Navigating Ever-Changing Regulations
New technology, such as cloning and protein engineering, emboldens the biotech industry by keeping the engine of innovation purring. Instead of depending on traditional chemical compounds to produce new drugs, many biotech companies opt for the highly regulated and uncharted route of transformation.
While blazing a trail is revolutionary, it’s challenging to comply with laws and regulations that are continually changing. Plus, some rules are heavily outdated. Non-compliance means paying fines, fees, and penalties. Insurance supports biotech’s innovative approach by keeping a step in front of the regulatory bodies.
Safeguarding Developmental Models
During the R&D phase and clinical trial stages, biotech companies use state-of-the-art equipment to develop novel treatments. Most of the time, this high-end equipment is fragile and not easily replaced — but productivity slows or ends without it. The insurance world understands the unique risks of biotech’s development model and offers solutions to help secure ongoing production. By providing reimbursement for the covered property that was damaged or stolen, insurance can also help maintain success.
Biotech companies face a plethora of safety concerns, including exposure to harmful chemicals, conducting dangerous experiments, and more. Although the biotech industry strives for momentum — launching products, sustaining growth, securing funding, etc. — maintaining safety must remain a priority.

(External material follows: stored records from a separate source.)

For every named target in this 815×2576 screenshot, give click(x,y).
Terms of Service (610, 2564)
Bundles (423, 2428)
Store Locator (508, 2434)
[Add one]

Otherwise, getting sidetracked by lawsuits, clinical hold-ups, and safety compliance issues are a genuine reality for biotech companies. Insurance carriers recognize the mass amounts of safety concerns the biotech industry faces regularly. Through several policies, insurers offer current solutions for sticky situations.
Securing Clinical Trials
Clinical trials involve significantly more patients now then they did a decade or more ago. Moreover, researchers gather digital information from each patient, storing it in digital files. With cybersecurity, the highest priority, insurers offer coverage to protect digital health records and personal data during clinical trials. This approach helps to secure the momentum of the clinical trials process.